For the summer season in both of NR and IAA, the proposed RF model produces the best results of the five (for NR, R2 = 0.76, RMSE = 1.27 g·kg–1, and MAE = 0.86 g·kg–1; for IAA, R2 = 0.46, RMSE = 3.02 g·kg–1, and MAE = 2.38 g·kg–1). The MLR, GWR, and PLSR models give less acceptable validation results [for NR, R2 (MLR) = 0.28, R2 (GWR) = 0.61, and R2 (PLSR) = 0.30; for IAA, R2 (MLR) = 0.18, R2 (GWR) = 0.26, and R2 (PLSR) = 0.12].

For the autumn season, in the NR, the validation accuracy of MLR, GWR, and PLSR gave a poor performance (R2 = 0.47, 0.72, and 0.45, respectively). In comparison, the proposed RF model performance is better (R2 = 0.92, RMSE = 1.42 g·kg–1, and MAE = 0.98 g·kg–1). In the IAA, the proposed RF model and the MLR and PLSR models all perform poorly, with R2 <0. In addition, due to the distribution of sampling sites and the scarcity of observational data, the GWR model cannot be constructed in the IAA.

In winter, the performance of the proposed sub-model is the best of the four models in the NR (R2 = 0.78, RMSE = 1.05 g·kg–1, and MAE = 0.80 g·kg–1). The validation results of the MLR and PLSR models (R2 = 0.51 and -2.33, respectively) are both worse than for the proposed RF model. Moreover, the observational data in winter for both areas cannot be used again to build the GWR model in the NR and the four models used in IAA.

The predictions of the proposed RF model overall are more accurate than for the other three models in each season, except for autumn and winter in the IAA. Especially in the NR, the soil salinity prediction accuracy of the proposed RF model is improved by 11, 15, 20, and 27% at least in spring, summer, autumn, and winter, respectively.

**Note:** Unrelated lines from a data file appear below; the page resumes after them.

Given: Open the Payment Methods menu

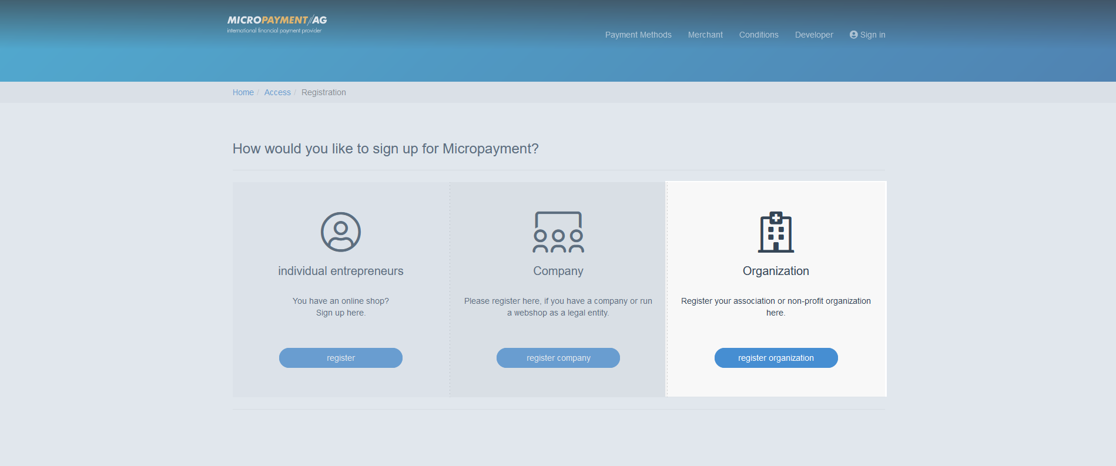Looking at the screenshot, I should coord(638,35).
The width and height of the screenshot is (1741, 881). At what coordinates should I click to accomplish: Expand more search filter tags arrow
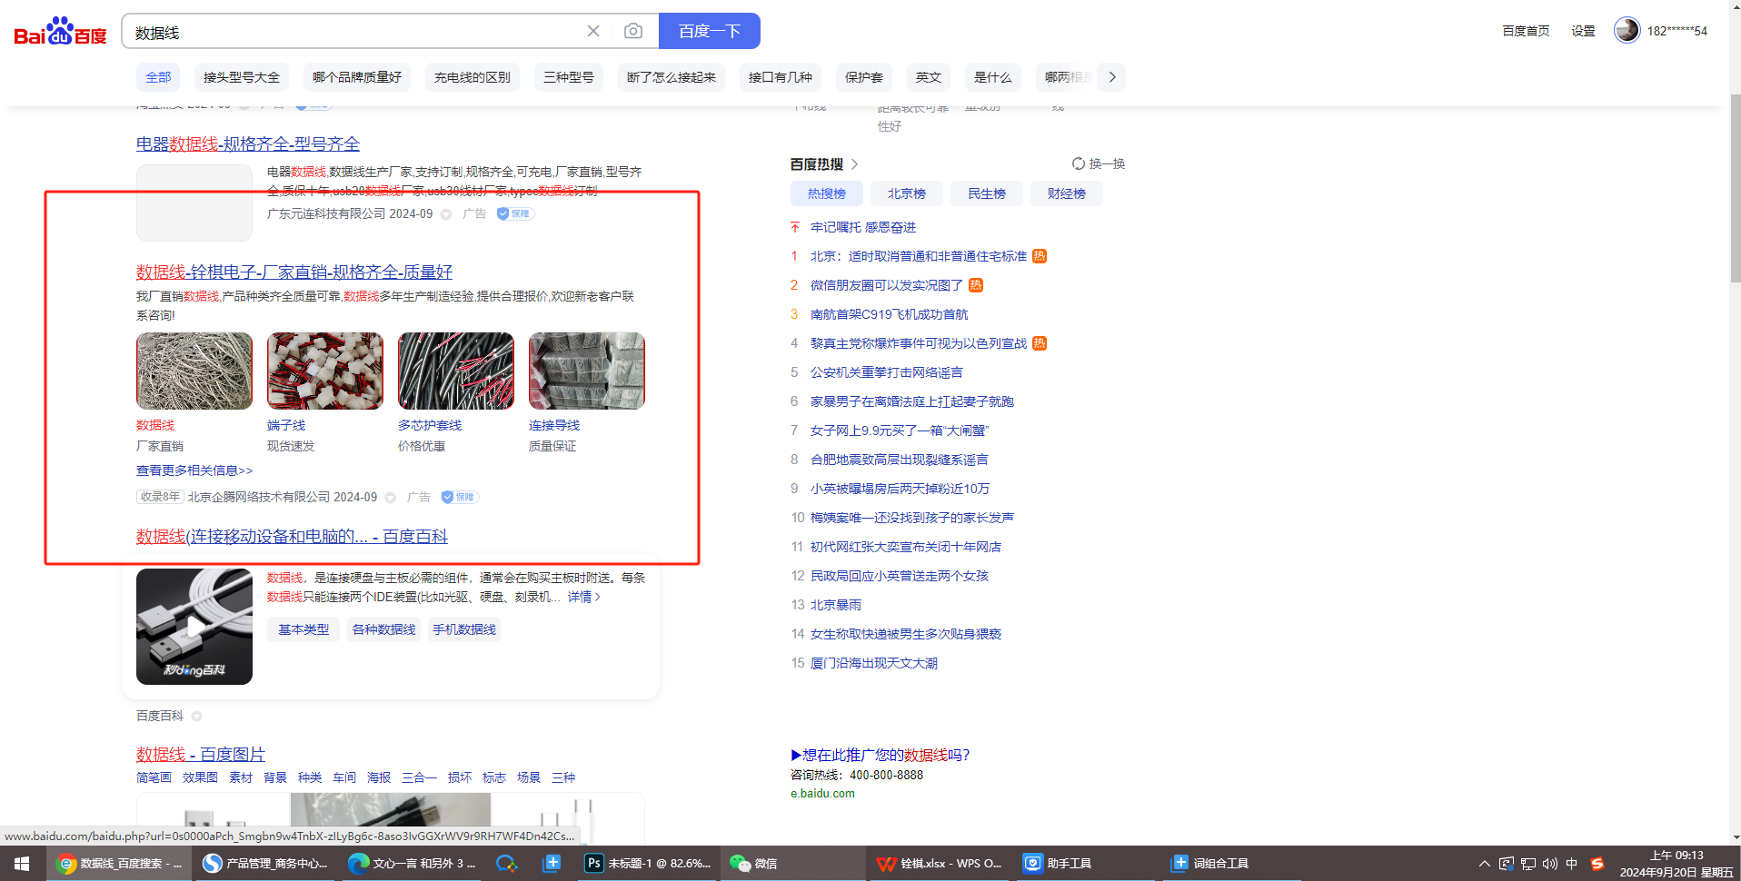pyautogui.click(x=1111, y=77)
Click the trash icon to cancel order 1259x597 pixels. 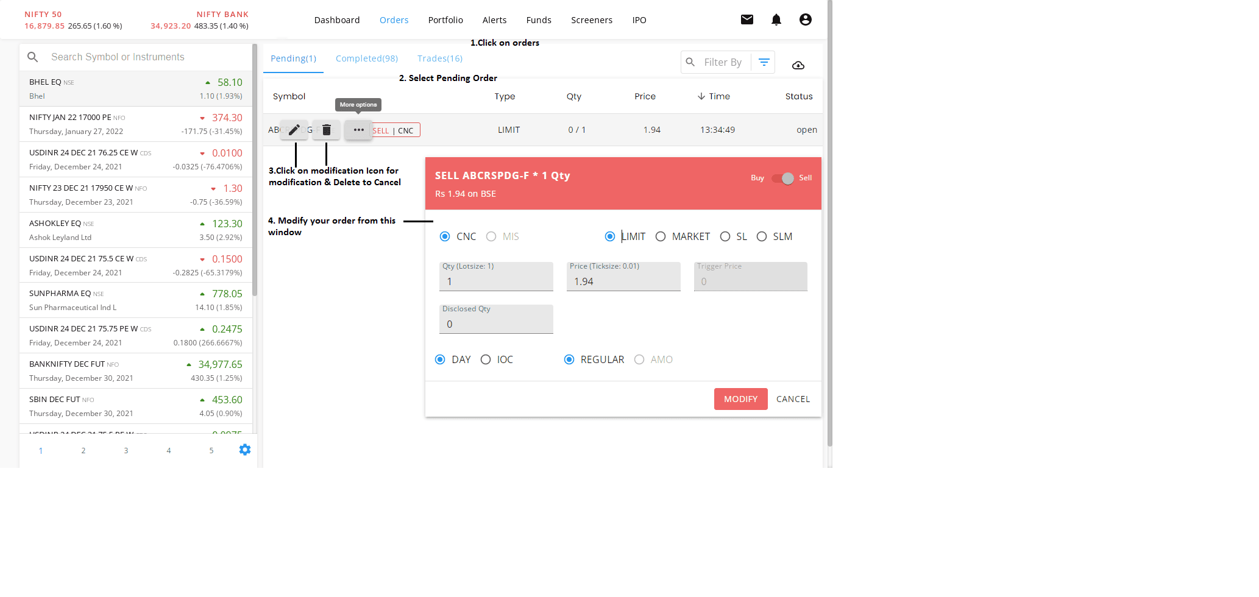327,130
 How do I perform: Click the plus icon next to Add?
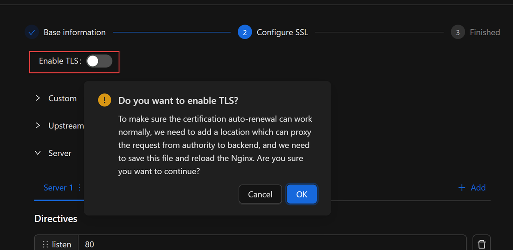(462, 187)
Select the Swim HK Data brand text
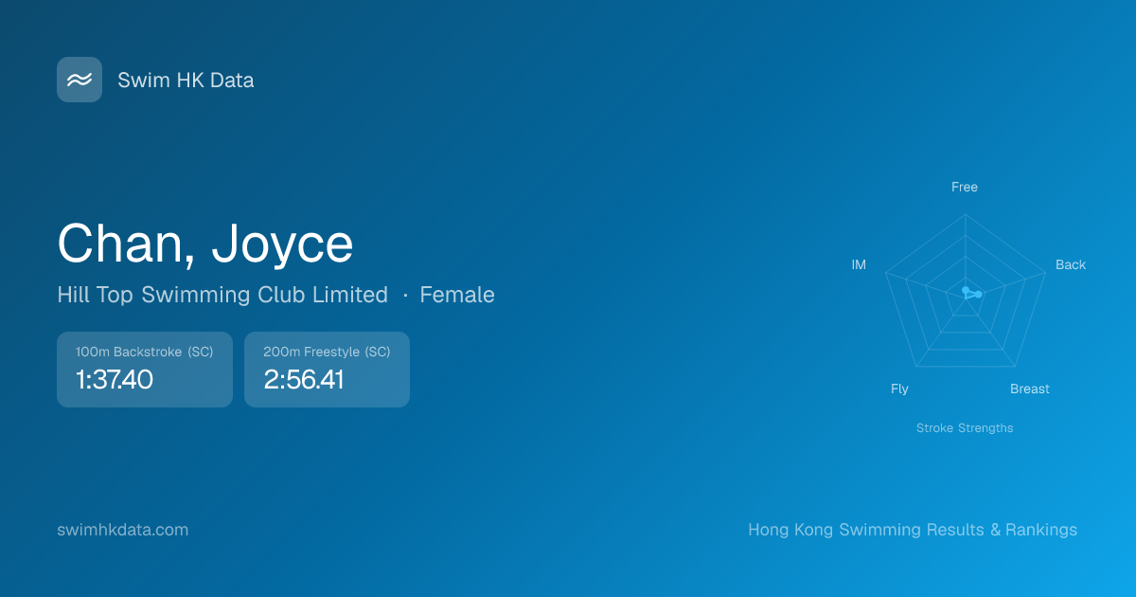The height and width of the screenshot is (597, 1136). [x=186, y=81]
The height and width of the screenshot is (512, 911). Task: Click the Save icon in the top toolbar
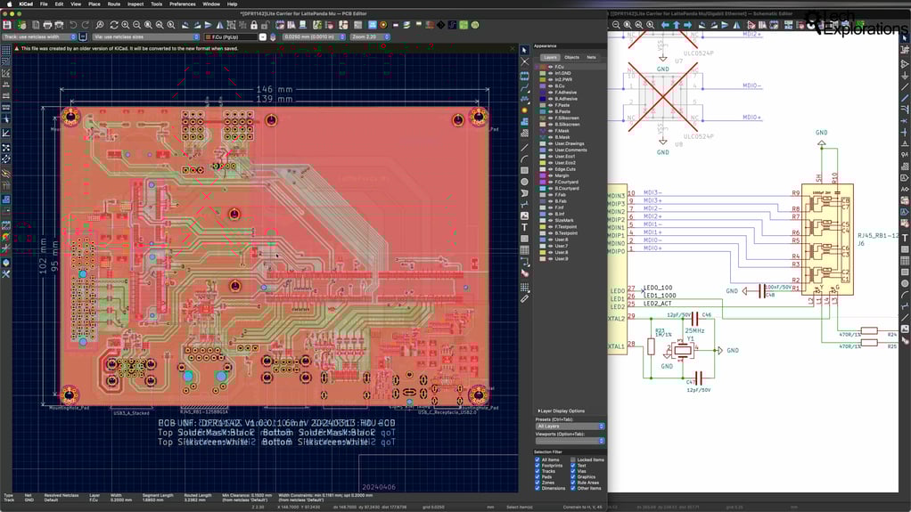(7, 24)
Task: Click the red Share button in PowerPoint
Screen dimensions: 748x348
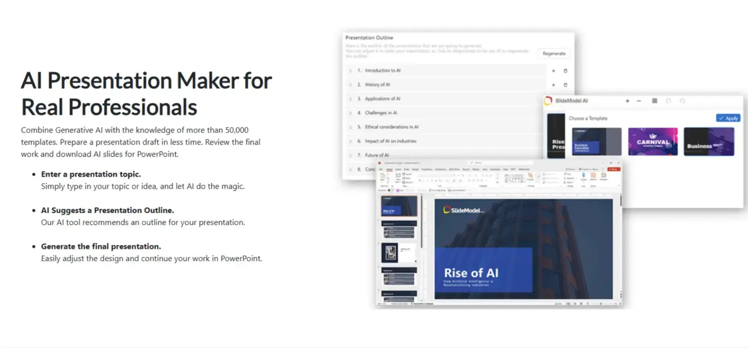Action: pos(614,169)
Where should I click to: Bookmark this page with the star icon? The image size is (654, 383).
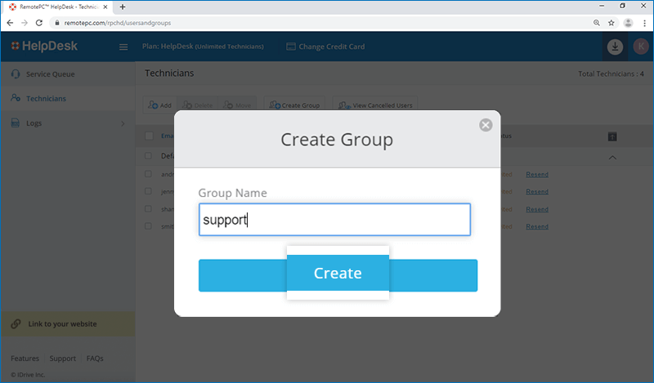point(611,23)
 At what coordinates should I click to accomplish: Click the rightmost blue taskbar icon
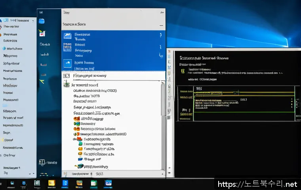click(x=108, y=183)
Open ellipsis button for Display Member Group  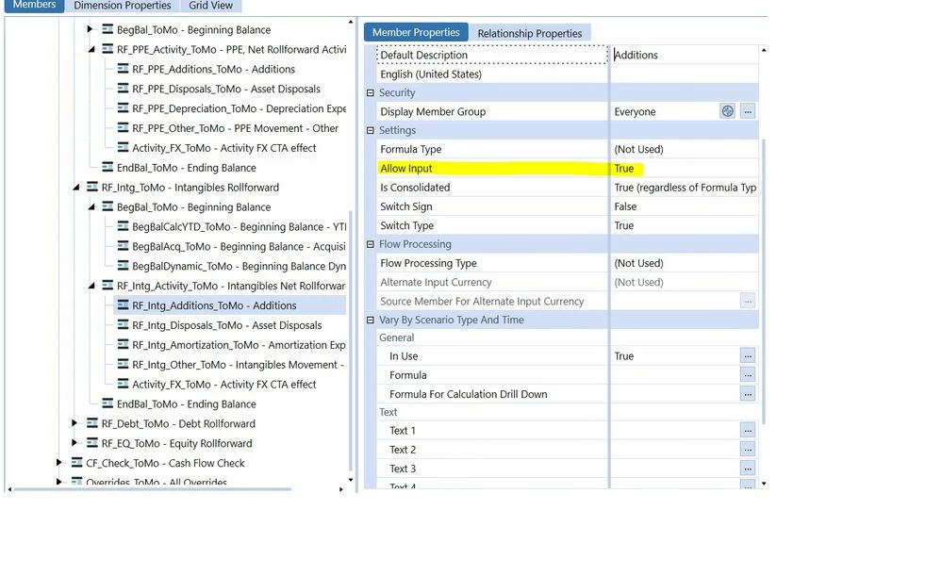748,111
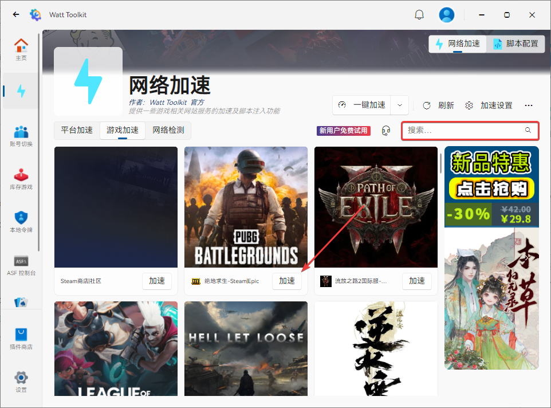This screenshot has width=551, height=408.
Task: Open 本地令牌 local authenticator in sidebar
Action: pyautogui.click(x=21, y=222)
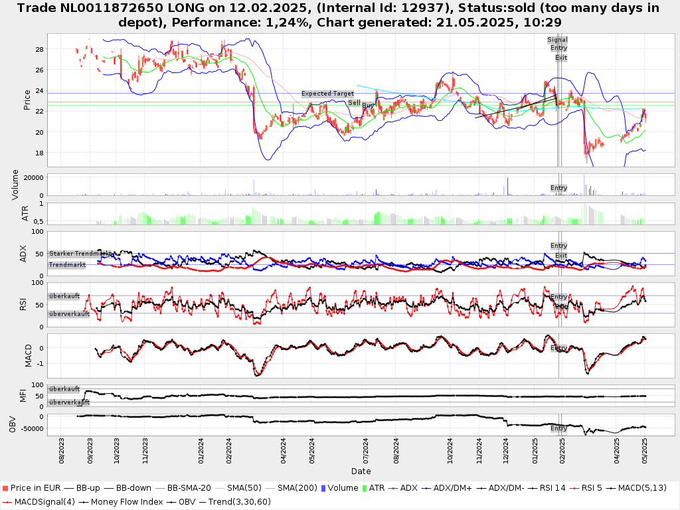Click the RSI 14 legend entry

click(x=551, y=488)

4.4 Spatiotemporal Distribution of Estimated Salinity

4.4.1 Spatial Distribution of Estimated Salinity

Figure 6 shows that the proposed RF model can provide a complete 30-m grid spatial coverage of soil salinity, except in water-covered areas (i.e., aquaculture areas and rivers). The spatial distributions of the estimated mean salinity using the proposed RF model at different seasons from 2006 to 2018 in the NR and IAA of YRD is highly heterogeneous spatially and varies with time. In the NR, the annual mean salinity from 2006 to 2018 is 5.75 ± 1.73 g·kg–1. Areas with the lowest salinity values (<4 g·kg–1) are mainly near a freshwater body, such as the river channel and the freshwater restoration areas (Figure 6A). However, the soil salinity in the southern and northwestern NR, in which tidal creeks are densely distributed, is generally high (>8 g·kg–1; Figure 6A). Moreover, regions of high (>8 g·kg–1) and low (<4 g·kg–1) salinity have more areas in warm seasons (Figure 6B) than in cold seasons (November – April; Figure 6C). This might suggest the seasonal variation of soil salinity in the NR.

FIGURE 6
www.frontiersin.org

Figure 6 Spatial distribution of the estimated mean salinity from 2006 to 2018 in (A) the nature reserves (NR) all year round, (B) the NR in warm seasons (from May to October), (C) the NR in cold seasons (from November to April), (D) the industrial and agricultural areas (IAA) all year round, (E) the IAA in warm seasons (from May to October), and (F) the IAA in cold seasons (from November to April).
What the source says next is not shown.